Using window function
Window functions are real fun. They’re great if you’re doing counts, sums or ranks by groups. And, to my surprise, they’re great in finding next rows as well.
With the same test table, we retrieve next row for each row with the following query:
SELECT id, lead(id) OVER (ORDER BY id)
FROM test.test;
How does that score without an index? Better than the JOIN clause.

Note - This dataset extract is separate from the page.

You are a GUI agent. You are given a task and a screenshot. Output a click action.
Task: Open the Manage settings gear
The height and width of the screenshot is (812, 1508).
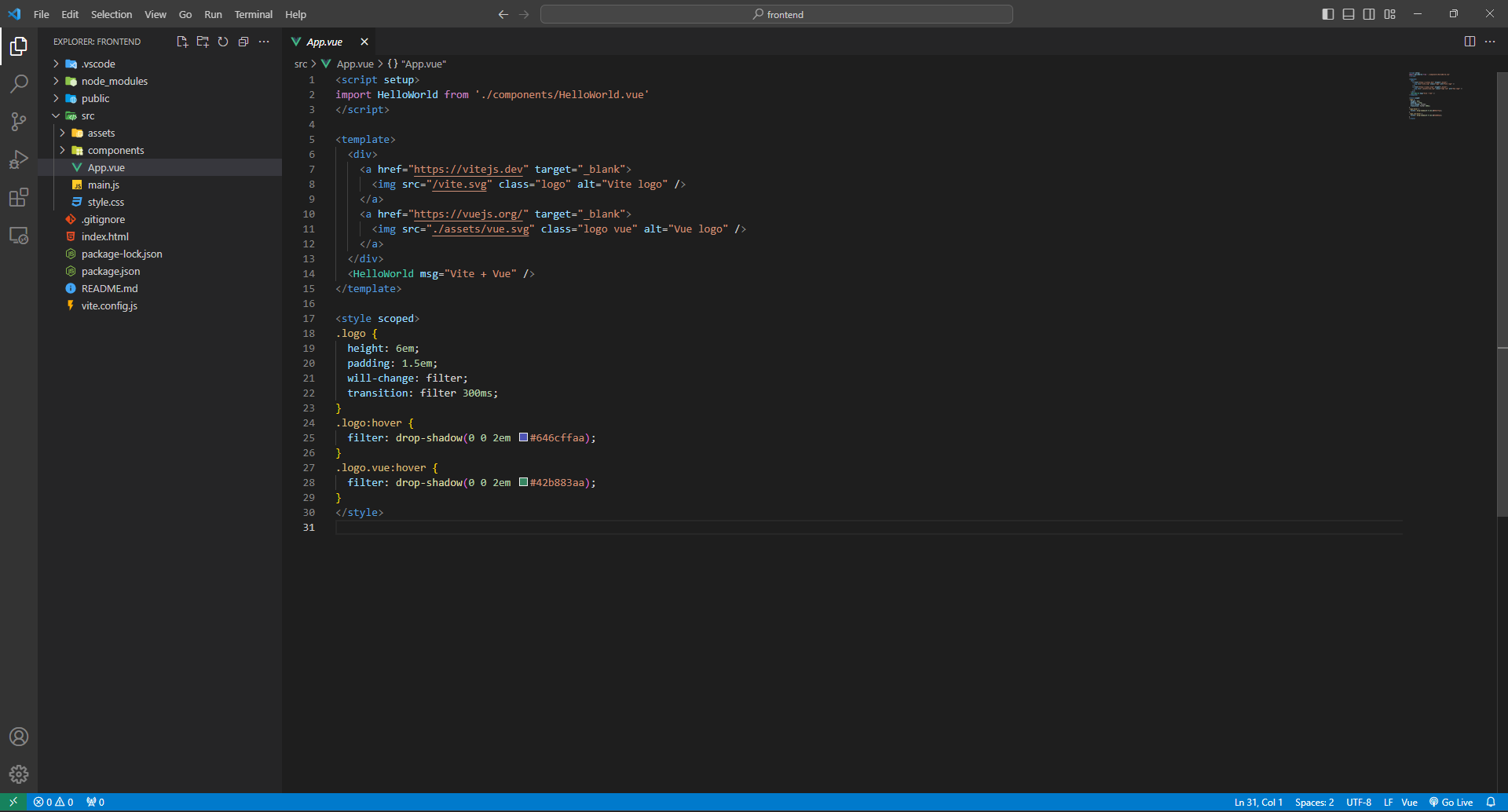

WindowAgg (cost=1581246.90..1756294.50 rows=10002720 width=4) (actual time=28785.388..63819.071 rows=10000001 loops=1)
-> Sort (cost=1581246.90..1606253.70 rows=10002720 width=4) (actual time=28785.354..40117.899 rows=10000001 loops=1)
Sort Key: id
Sort Method: external merge Disk: 136848kB
-> Seq Scan on test (cost=0.00..144718.20 rows=10002720 width=4) (actual time=0.020..10797.961 rows=10000001 loops=1)
Planning time: 0.242 ms
Execution time: 73391.024 ms
And it works even better if indexed. It’s actually ~1,5× faster than the JOIN way.
WindowAgg (cost=0.43..409770.03 rows=10002720 width=4) (actual time=0.087..35647.815 rows=10000001 loops=1)
-> Index Only Scan using test_id_idx on test (cost=0.43..259729.23 rows=10002720 width=4) (actual time=0.059..11310.879 rows=10000001 loops=1)
Heap Fetches: 0
Planning time: 0.247 ms
Execution time: 45388.202 ms
It reads well and the purpose of such a query is pretty obvious.